* Reading text
· · ·

Quest Software has released a new version of Toad for Oracle, its popular Oracle database management software. Features include automated code analysis and reporting across all managed databases.
Raymond Lefebvre, director of database reporting at University of Massachusetts Medical School, said he liked new features related to viewing table data and pulling a SQL statement out of PL/SQL for use elsewhere. He’s been testing Quest’s Toad for Oracle 11 and plans to roll it out in production in the coming weeks.
Lefebvre said the new tool allows developers to be on a parent table and still be able to see data in a child table on a split-screen below it. Programmers no longer have to switch between the two on their screens, which he said can be cumbersome and sometimes confusing. He added that the new version allows developers to pull a SQL statement that is embedded in PL/SQL code and pop it up into a new window.
“We hope to pick it up in a couple weeks and replace Toad 10.6, the version we’re running,” he said. “We’re heavily dependent on the tool and so we can’t dive into it as quickly as we would like.”
UMass Medical uses Toad for more than 100 Oracle databases -- most of them Oracle Database 11g R2. They also use the tool to manage its Microsoft SQL Server databases as well. Lefebvre himself has been using the tool since the mid-1990s. Without it, he said development teams would have to rely on “brute force.”
“Without Toad, everything is done by writing scripts,” he said. “It’s error-prone and a lot more time-consuming. You also have to know all the command syntaxes. You have to memorize a lot of parameters.”

· · ·

Saved data entries

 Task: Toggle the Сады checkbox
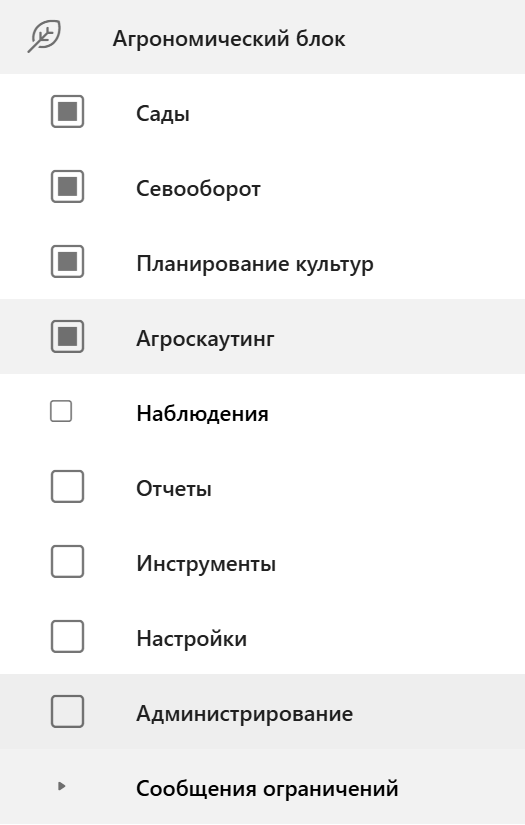(67, 112)
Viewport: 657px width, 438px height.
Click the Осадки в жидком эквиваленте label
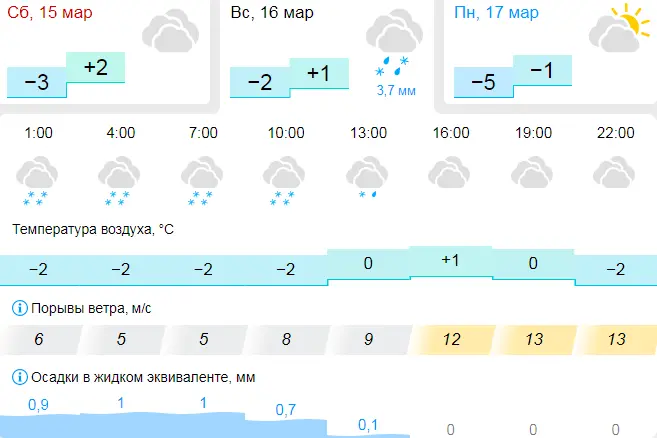[130, 378]
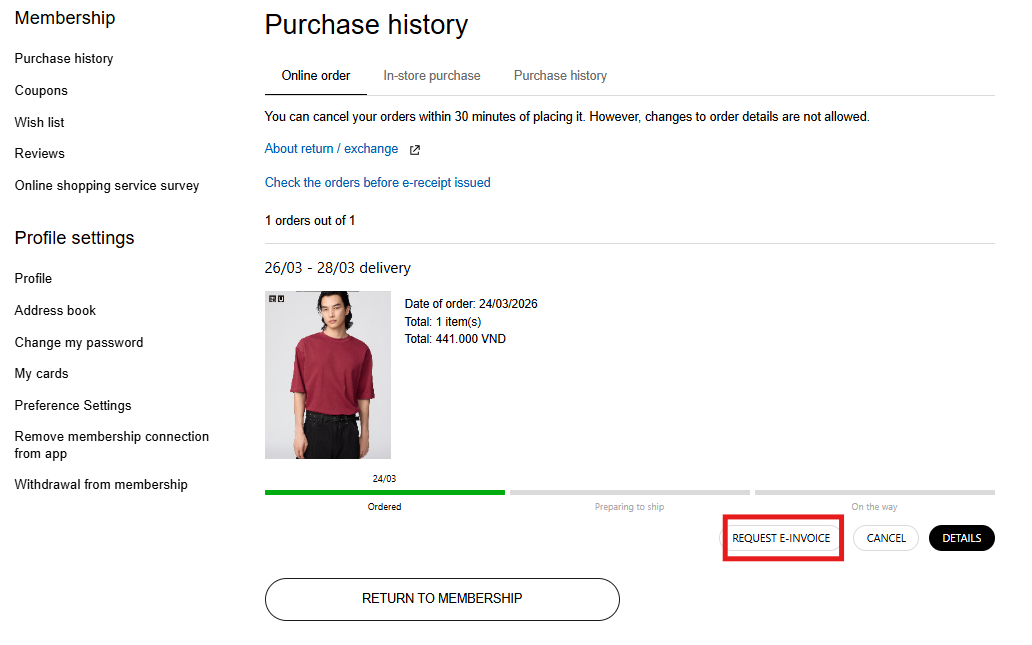View order with DETAILS button
Viewport: 1032px width, 645px height.
(961, 538)
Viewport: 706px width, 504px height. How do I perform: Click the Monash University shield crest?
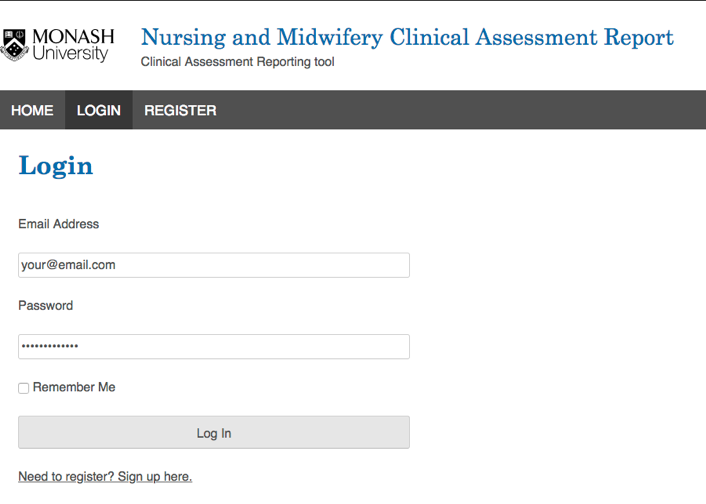coord(14,45)
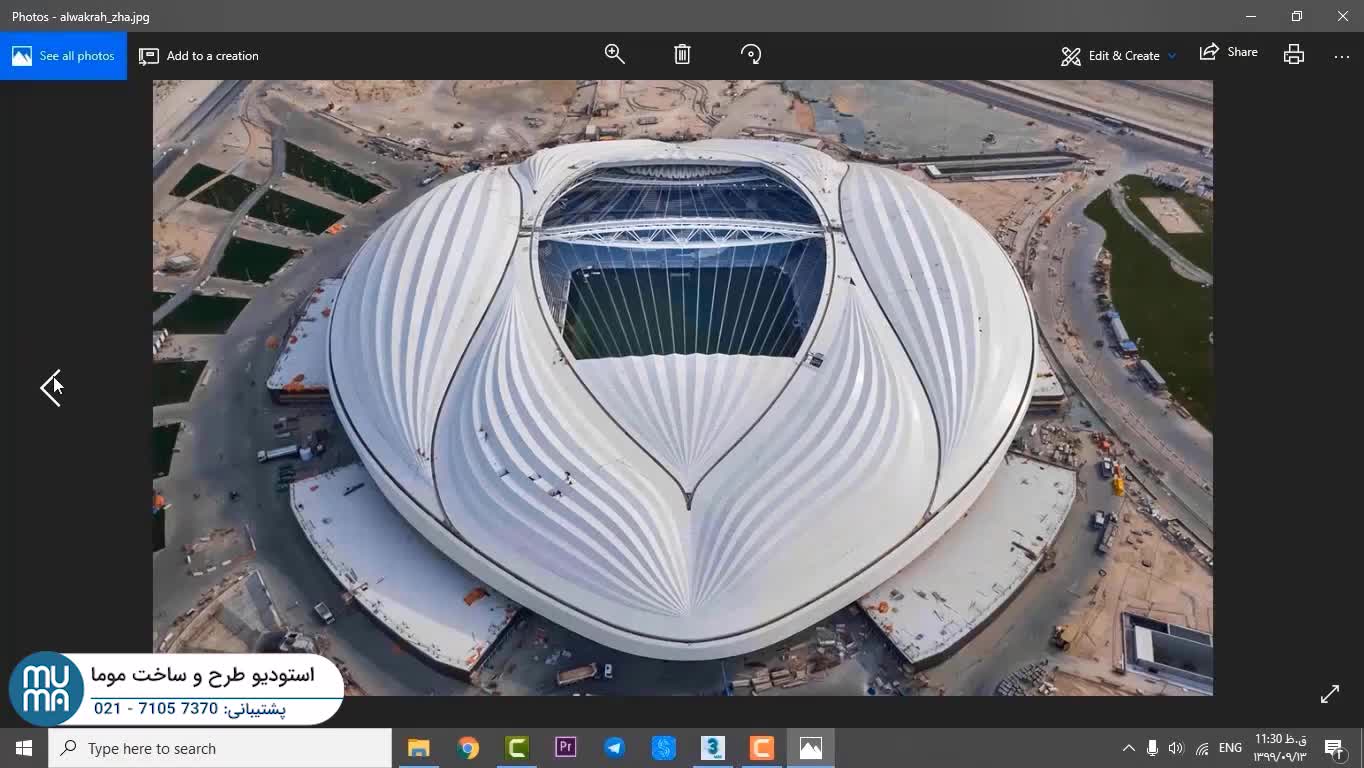The image size is (1364, 768).
Task: Show hidden system tray icons
Action: pyautogui.click(x=1128, y=748)
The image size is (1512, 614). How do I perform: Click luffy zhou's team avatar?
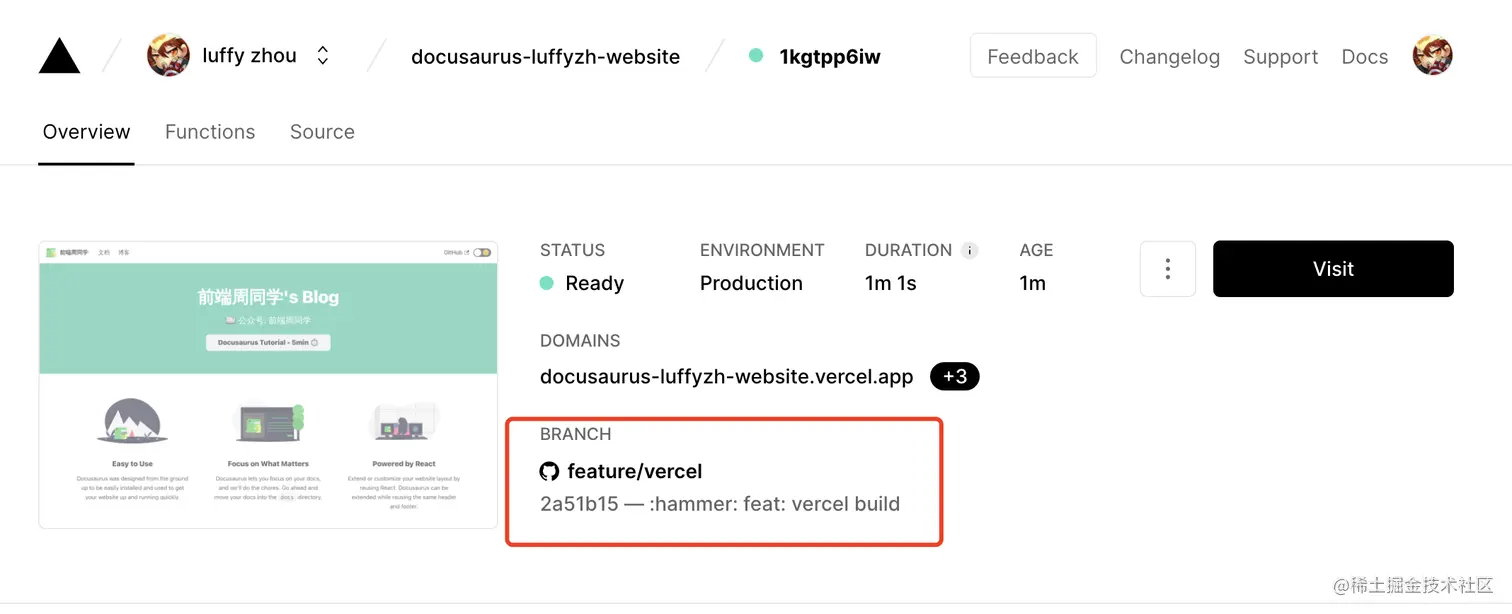(168, 56)
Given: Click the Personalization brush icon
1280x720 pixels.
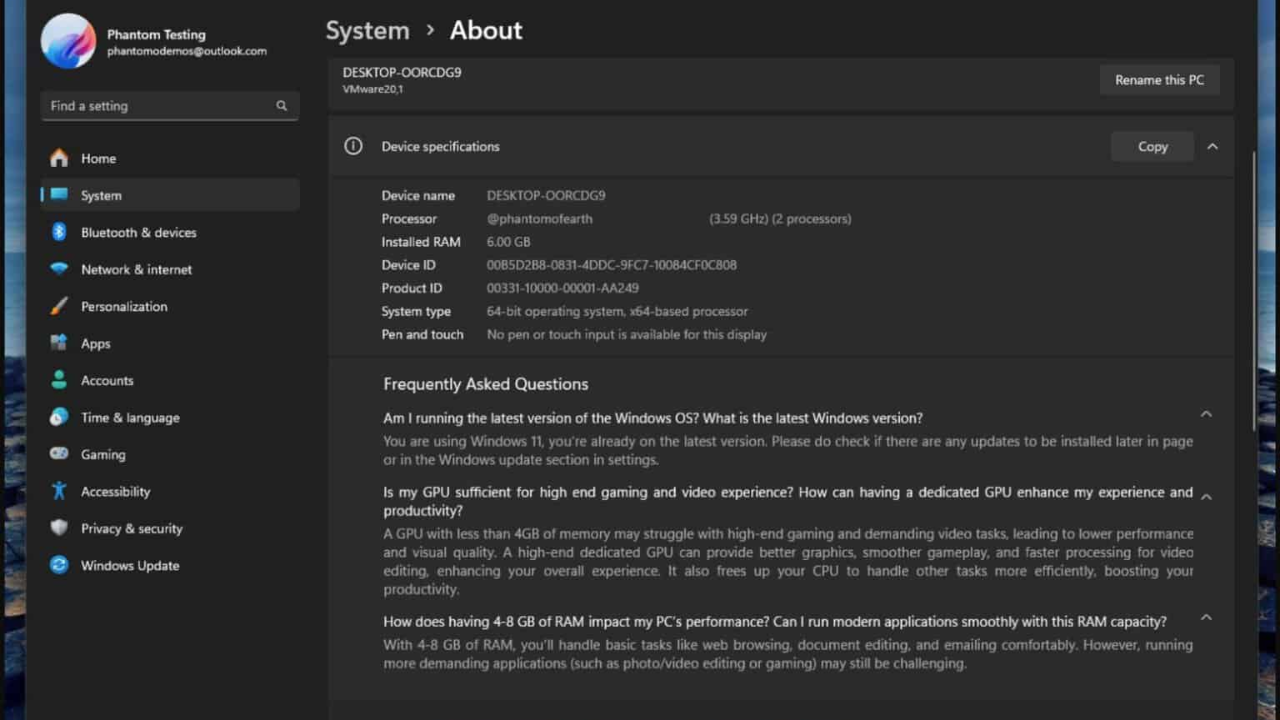Looking at the screenshot, I should 58,306.
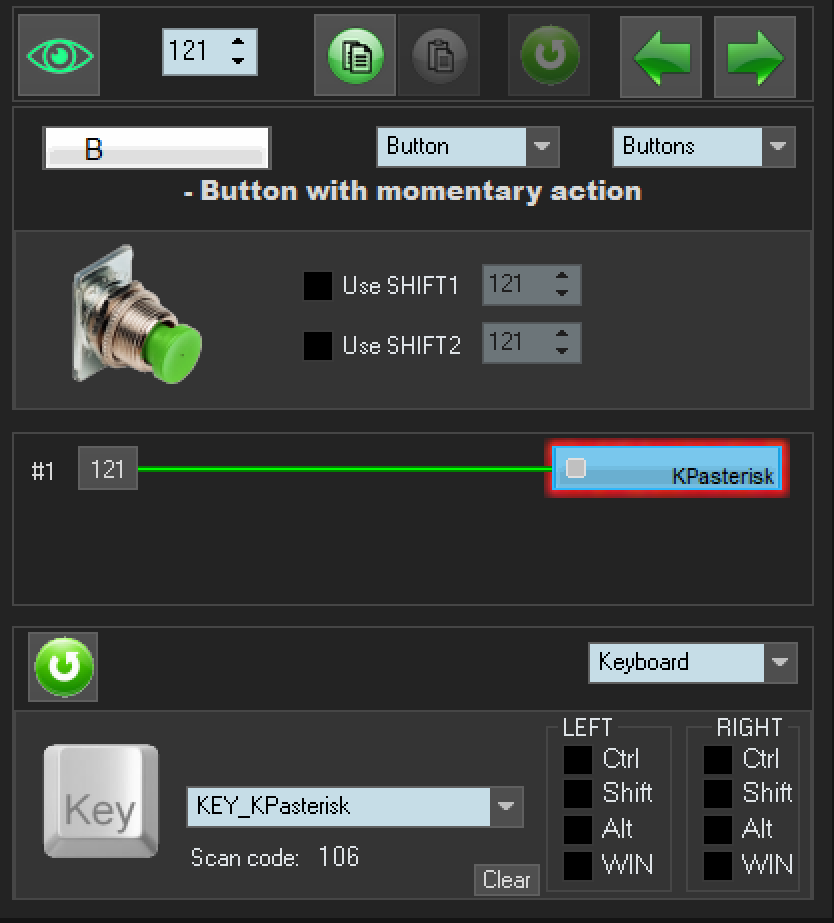
Task: Enable the Use SHIFT2 checkbox
Action: click(x=317, y=346)
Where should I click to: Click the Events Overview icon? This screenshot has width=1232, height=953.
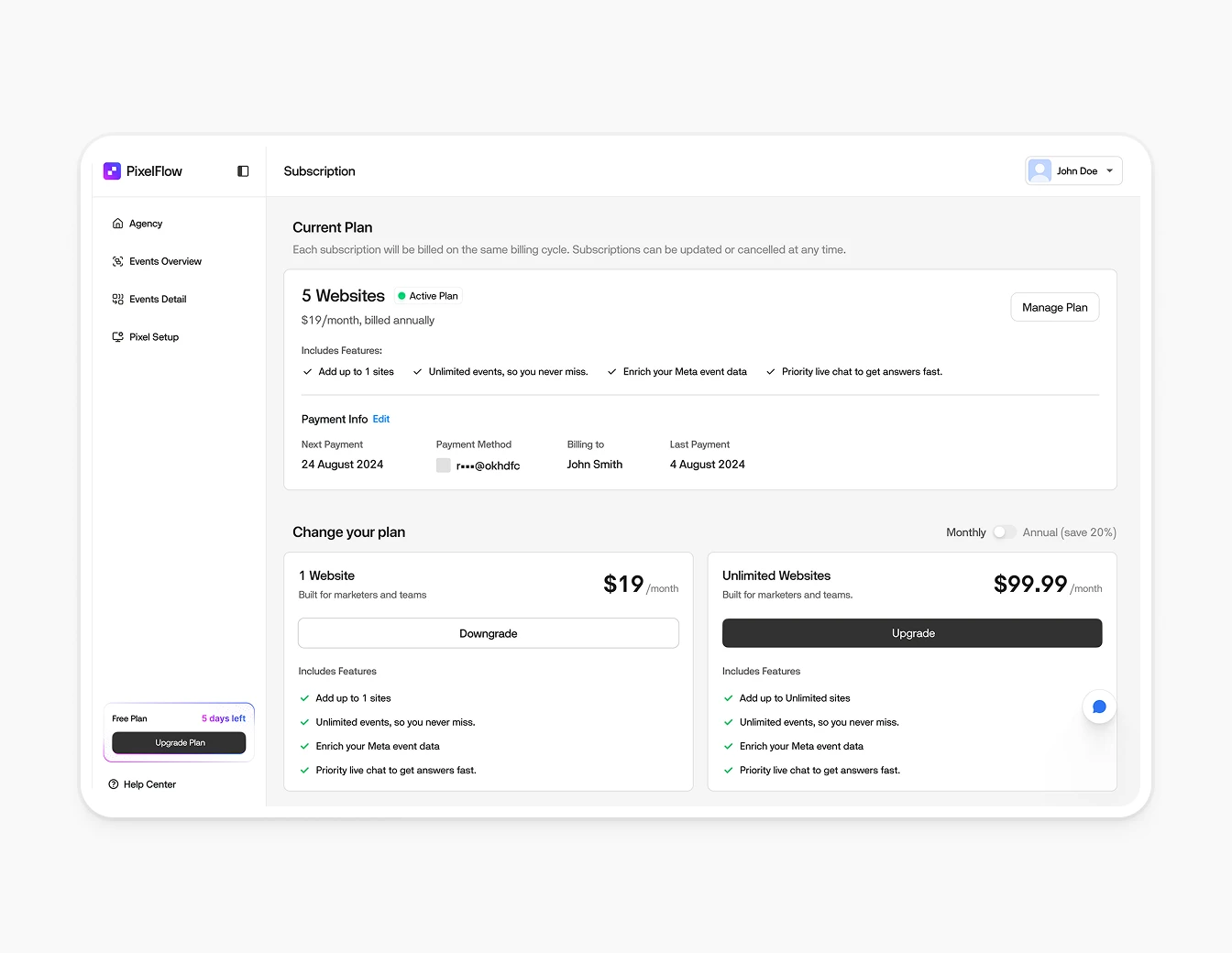tap(118, 261)
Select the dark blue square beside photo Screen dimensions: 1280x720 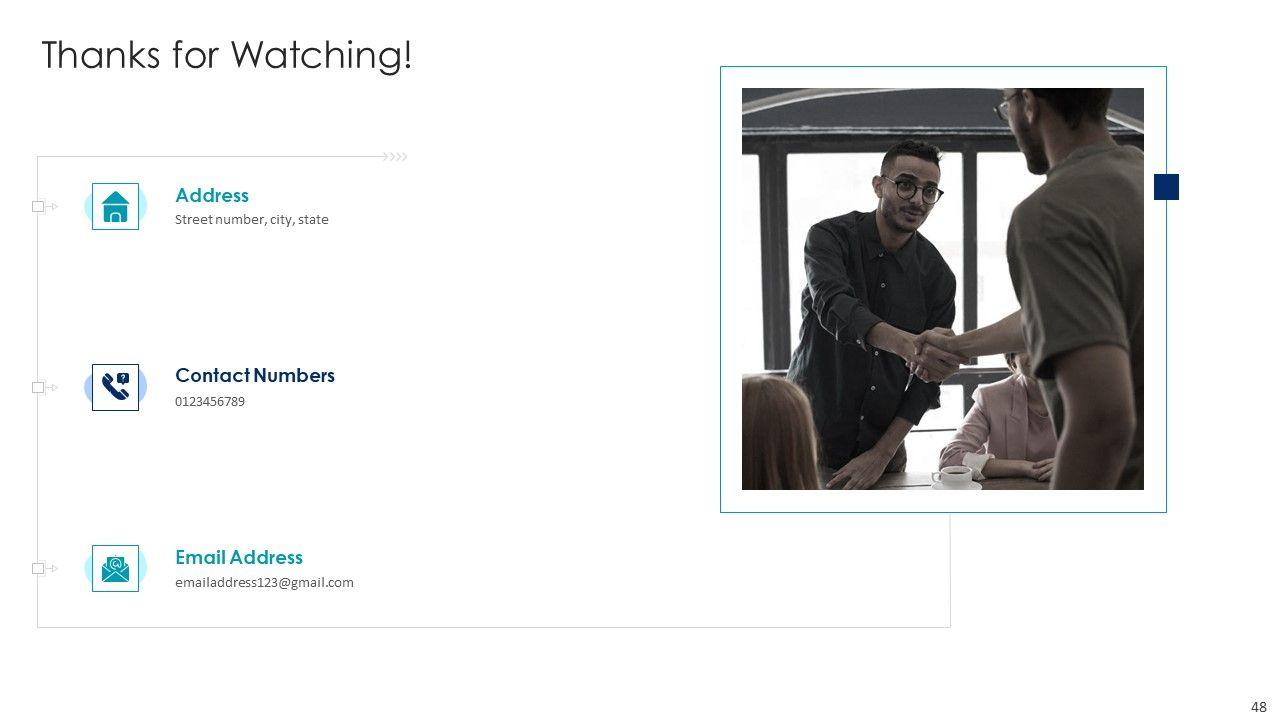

· · ·

* Work to complete
- A) Answer these questions about the article on Toad for Oracle.
(i) Which version of Toad is UMass Medical running now?
(ii) For how many Oracle databases does UMass Medical use Toad?
(iii) Since when has Lefebvre been using the tool?
- B) Write a continuation of the article on Toad for Oracle that starts after its final sentence.

* Task-by-task results
- A)
(i) Toad 10.6
(ii) More than 100
(iii) Since the mid-1990s

- B)
Quest says that more than 2 million database professionals rely on Toad, which is also available for other databases such as IBM DB2 and MySQL. Toad for Oracle 11 is available now with pricing starting at $870 per seat for the base version. First-year maintenance is included in that cost.
Quest is strongly touting the code analysis feature of the new version, saying it will help developers follow coding standards and best practices. John Whittaker, senior product manager at Quest, said the tool runs in real time and can detect code violations as they occur. Management can build its own coding rule sets, and the analysis tool helps to speed up coding and prevent errors from sneaking into the product.
Developers can choose whether they want the code analysis to be real time or at the end of code changes. John Pocknell, senior product manager for Quest Toad, said the tool enables continual parsing of the coding editor “with minimal footprint.”
“It’s much more logical, and this was actually requested by quite a few of our users in development,” he said.
Another feature is amped-up database security that allows read-only access to production databases. That way if a developer has both test/development and production databases open, he won’t accidentally be able to make changes to the production database with a mis-click.
Lefebvre said he did have one suggestion that Quest could incorporate in future versions of Toad: an automated screen recording tool. Why? For compliance. When the development team scripts changes to the production database, it has to show before-and-after environments. Currently, UMass is using an open source product to record the changes to hand off to auditors.
“I thought it would be nice if they had a feature where you could turn screen recording on demand,” he said. “We have to record these changes, and I don’t think we’re alone in having to comply with SAS 70 or SOX [Sarbanes-Oxley] or HIPAA [Health Insurance Portability and Accountability Act].”